Earlier this month a gold medal from the 1996 Atlanta Olympics came to auction and was snapped up for $19,250.
The medal was won by a member of the Nigerian football team (soccer, to you Americans), a team that defied expectations and defeated the better-known Brazilian and Argentinian teams to win Nigeria’s first Olympic football gold.
The win was a great moment for Nigeria, which hadn’t won any gold medals in 44 years. Created by Reed and Barton, the medal shows a “Seated Victory” on one side, with the Colosseum in the background, and on the reverse side, the Atlanta logo, a pictogram of a soccer player and Atlanta’s stylized “quilt of leaves” design.
Collectors of Olympic memorabilia have created a brisk demand for Olympic medals, a demand that intensifies during Olympics years. The Tokyo Olympics pumped up interest in Olympic memorabilia this summer, according to results of a twice-a-year sale at RR Auction in Boston.
To show you how quickly memorabilia passes from the hands of participants to buyers, this Boston auction also offered an official Tokyo torch from the torch relay, which was interrupted last year and completed this year. It sold for $18,529.
The Atlanta medal wasn’t the most coveted hardware at the Boston auction. Even more attention was directed toward a first-place medal from the first modern games, which took place in 1896 in Greece.

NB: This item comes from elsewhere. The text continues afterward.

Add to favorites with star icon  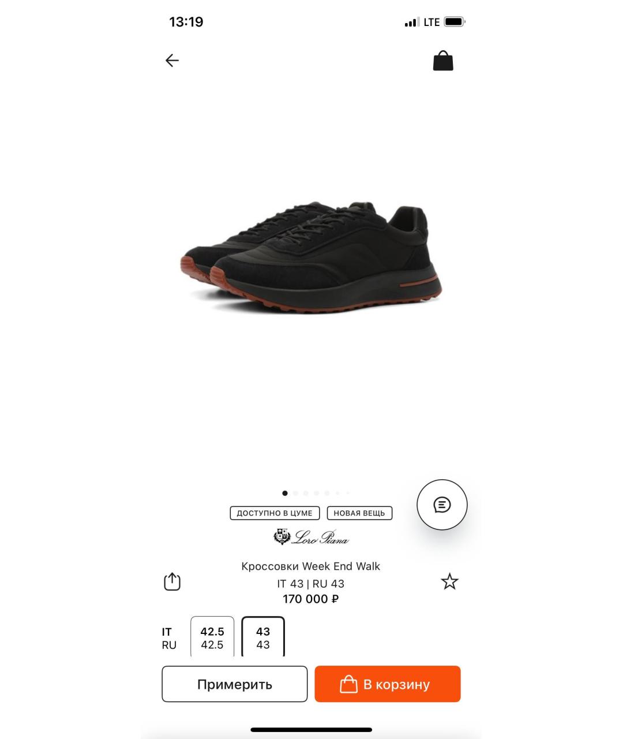coord(449,581)
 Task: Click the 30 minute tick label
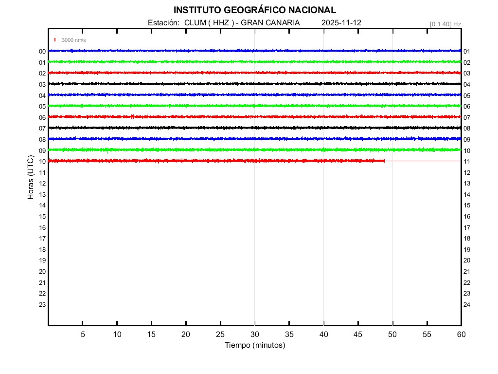[254, 335]
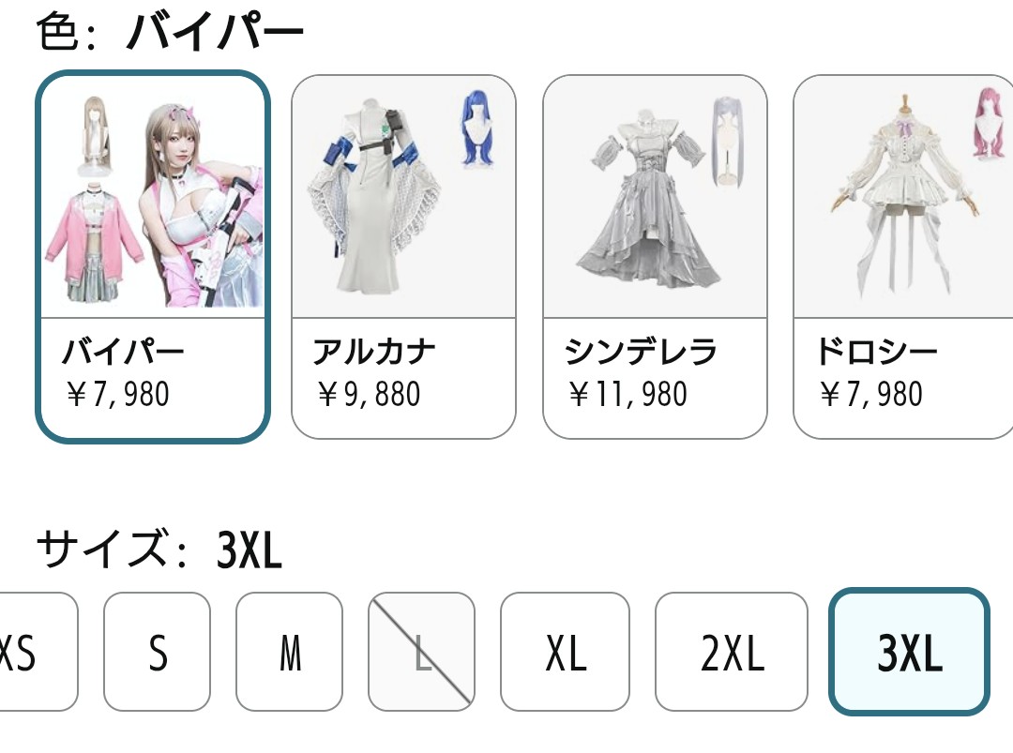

During those games, there was no gold. First place medals were silver, second place were bronze, and there were no medals for third place finishers.

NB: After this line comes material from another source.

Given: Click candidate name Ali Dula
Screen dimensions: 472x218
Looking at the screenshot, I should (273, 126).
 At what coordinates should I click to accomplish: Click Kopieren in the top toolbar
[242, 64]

This particular first-place medal went for $180,111, according to Bobby Livingston, senior vice president at RR Auction.
The front depicts a relief portrait of Zeus holding Nike, the goddess of Victory, in the palm of his hand, and the back includes an image of the Parthenon.
Other items available at the July auction included medals from the 1984 games in Los Angeles, from London in 1948, Rome in 1960 and Beijing in 2008.
“My favorite” from the auction that just ended, said Livingston, was a medal won by Swedish wrestler Ivar Johansson at the 1932 Games in Los Angeles.
The highly-motivated Johansson won gold as a middleweight, then quickly lost 11 pounds over two days and won the gold in the welterweight competition as well. That, said Livingston, was a very dedicated wrestler.
The medals come on the market, said Livingston, because Olympic athletes, despite being citius, altius and fortius are not always the wealthiest.
Olympians from less prosperous countries — or countries that have no professional sports to speak of — are often willing to part with their precious bullion if they need to put food on the table, he said.
RR Auction (it stands for “Rare and Remarkable”) derives about 5 percent of its business from Olympic memorabilia. It also handles baseball cards, other sports memorabilia, autographs, musical instruments and rock ‘n’ roll paraphernalia.
The most expensive item sold at the July auction was a seat on the Blue Origin, Jeff Bezos’ July 20 four-man rocket ride into near space.
That prize went for $28 million to an anonymous bidder, who then postponed redeeming it in exchange for a seat on a later flight.
A private letter from Albert Einstein to another physicist (in which Einstein used the phrase E=MC²) sold for $1.2 million.
Expect a new wave of Olympic items to enter the market after Tokyo’s closing ceremonies, generating thrills for Olympic collectors, a small but driven group, said Livingston. “They are passionate.”